I honestly started out very calm and tried to be nice. That lasted about 30 seconds until this nitwit said she didn’t know anything about a contract renewal on an iPhone. For the love of god woman - more than a million have been sold in the last few months. You would think they would at least be able to answer basic questions. Not a chance. So they blamed this on Apple and transferred me to their tech support. This was going no where fast. Then Apple got all uppity and blamed AT&T.

As consumers you probably understand that there are two reasons wireless companies force you to renew your contract – they’ve either subsidized your phone from the manufacturer or they force you into it when you want a newer/better rate plan. This was neither of those circumstances but what I came to realize is that the retail phone is subsidized by Apple. They’re banking on the fact that you will activate the handset on AT&T’s network. And when you do, they mandate the data plan and then AT&T kicks back a percentage MRC or per phone cut to Apple. That my friends is why they try so gosh darn hard to prevent you from unlocking the phones. They want the kick back. So despite all their “We’re Apple, we’re crunchy, we’re a bunch of do-gooder happy people”, they are fundamentally just as evil as AT&T.
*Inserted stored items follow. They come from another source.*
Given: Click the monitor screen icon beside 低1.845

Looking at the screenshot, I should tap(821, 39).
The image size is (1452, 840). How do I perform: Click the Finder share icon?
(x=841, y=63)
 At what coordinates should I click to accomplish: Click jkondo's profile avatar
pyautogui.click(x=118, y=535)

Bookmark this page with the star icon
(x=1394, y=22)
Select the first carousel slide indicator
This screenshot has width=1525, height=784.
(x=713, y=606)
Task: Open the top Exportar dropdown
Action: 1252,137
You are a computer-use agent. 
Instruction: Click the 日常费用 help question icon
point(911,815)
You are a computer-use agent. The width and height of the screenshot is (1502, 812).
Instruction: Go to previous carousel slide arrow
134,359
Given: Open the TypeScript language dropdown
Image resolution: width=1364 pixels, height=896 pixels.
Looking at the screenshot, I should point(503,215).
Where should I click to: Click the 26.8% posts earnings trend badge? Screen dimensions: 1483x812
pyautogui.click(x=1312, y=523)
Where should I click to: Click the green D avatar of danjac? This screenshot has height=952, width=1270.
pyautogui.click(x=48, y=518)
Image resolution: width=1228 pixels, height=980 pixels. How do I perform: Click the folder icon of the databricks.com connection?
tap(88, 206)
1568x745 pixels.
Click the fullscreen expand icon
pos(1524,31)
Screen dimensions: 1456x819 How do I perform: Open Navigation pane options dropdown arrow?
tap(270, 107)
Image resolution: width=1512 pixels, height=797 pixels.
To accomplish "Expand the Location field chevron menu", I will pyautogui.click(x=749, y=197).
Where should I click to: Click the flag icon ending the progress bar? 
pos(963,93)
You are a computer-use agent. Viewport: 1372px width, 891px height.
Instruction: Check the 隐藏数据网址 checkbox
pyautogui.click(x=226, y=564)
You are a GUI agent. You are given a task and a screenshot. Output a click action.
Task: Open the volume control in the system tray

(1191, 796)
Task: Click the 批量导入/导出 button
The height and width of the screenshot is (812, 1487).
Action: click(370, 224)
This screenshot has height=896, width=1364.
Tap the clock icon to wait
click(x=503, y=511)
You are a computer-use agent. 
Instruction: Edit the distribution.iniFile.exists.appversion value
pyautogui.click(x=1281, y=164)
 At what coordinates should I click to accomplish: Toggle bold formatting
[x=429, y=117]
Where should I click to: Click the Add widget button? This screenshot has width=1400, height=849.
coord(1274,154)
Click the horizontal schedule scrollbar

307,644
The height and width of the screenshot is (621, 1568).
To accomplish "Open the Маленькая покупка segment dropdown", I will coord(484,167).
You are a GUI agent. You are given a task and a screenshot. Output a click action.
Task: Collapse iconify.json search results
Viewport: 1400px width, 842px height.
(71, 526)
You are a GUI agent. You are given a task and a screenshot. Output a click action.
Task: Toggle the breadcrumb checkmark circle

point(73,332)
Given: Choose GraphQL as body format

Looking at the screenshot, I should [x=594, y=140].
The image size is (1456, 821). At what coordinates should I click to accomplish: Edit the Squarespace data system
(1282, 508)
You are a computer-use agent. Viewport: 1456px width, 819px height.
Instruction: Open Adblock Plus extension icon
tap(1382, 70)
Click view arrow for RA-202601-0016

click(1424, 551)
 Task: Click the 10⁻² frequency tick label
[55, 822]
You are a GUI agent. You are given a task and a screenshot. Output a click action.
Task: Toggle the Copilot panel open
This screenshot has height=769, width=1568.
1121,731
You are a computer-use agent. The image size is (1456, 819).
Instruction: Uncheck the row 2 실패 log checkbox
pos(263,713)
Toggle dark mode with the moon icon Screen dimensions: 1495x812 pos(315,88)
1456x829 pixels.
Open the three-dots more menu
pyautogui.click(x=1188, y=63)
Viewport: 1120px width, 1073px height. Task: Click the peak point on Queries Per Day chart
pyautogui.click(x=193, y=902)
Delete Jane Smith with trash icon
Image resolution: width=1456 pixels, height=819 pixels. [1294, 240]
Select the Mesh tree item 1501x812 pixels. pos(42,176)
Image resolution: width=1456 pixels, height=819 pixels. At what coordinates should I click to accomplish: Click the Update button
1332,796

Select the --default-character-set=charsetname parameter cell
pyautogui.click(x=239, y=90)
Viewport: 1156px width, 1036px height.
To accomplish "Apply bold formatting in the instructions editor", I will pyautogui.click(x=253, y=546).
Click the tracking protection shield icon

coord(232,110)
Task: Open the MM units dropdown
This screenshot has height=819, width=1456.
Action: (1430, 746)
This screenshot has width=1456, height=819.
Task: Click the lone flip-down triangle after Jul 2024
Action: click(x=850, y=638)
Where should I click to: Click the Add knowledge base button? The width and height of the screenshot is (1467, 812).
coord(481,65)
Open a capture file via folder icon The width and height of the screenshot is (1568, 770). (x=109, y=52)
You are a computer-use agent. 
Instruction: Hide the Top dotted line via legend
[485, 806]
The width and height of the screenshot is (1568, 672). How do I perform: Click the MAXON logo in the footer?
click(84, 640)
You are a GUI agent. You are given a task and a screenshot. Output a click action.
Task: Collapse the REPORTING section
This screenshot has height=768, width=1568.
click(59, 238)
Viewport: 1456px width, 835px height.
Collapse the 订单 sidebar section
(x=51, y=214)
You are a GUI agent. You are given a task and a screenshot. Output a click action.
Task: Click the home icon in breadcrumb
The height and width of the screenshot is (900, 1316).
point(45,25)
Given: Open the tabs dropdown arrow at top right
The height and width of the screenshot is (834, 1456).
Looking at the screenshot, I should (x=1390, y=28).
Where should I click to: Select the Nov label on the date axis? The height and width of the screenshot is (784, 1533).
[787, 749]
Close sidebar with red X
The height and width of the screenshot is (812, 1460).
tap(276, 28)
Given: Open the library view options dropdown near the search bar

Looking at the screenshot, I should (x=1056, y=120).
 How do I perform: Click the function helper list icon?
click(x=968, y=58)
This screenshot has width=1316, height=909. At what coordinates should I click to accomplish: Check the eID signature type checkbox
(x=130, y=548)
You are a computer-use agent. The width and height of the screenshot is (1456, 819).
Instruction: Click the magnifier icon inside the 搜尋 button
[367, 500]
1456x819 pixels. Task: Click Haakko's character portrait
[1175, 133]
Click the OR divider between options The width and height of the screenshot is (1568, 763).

Ain’t nothing in life free. In fact it’s worth about $800. That’s the price difference between the locked and unlocked devices at the current exchange rate overseas. So my loss of choice is worth about $1 per day to Apple. So if you do the math on that and assume that Apple is getting at least that much back from AT&T, and there are at least 1M phones out there, that's like 400M annually just from that initial run of 1M phones (who knows how many were added during the holidays). So while that $1 day won't buy me a coffee (despite what Sally Struthers may suggest to the contrary - what kind of coffee is she drinking anyway?), it buys them a whole lotta coffee. Bastards.

Happy Holidays...I hope everyone gets a stinking iPhone under the tree.

My husband reminded me that he didn't understand half of this post because I did that thing where I talk in acronyms. I've updated the post with few links to helpful sites. And Vanessa, if you want, we can get on a bridge later on and talk about it.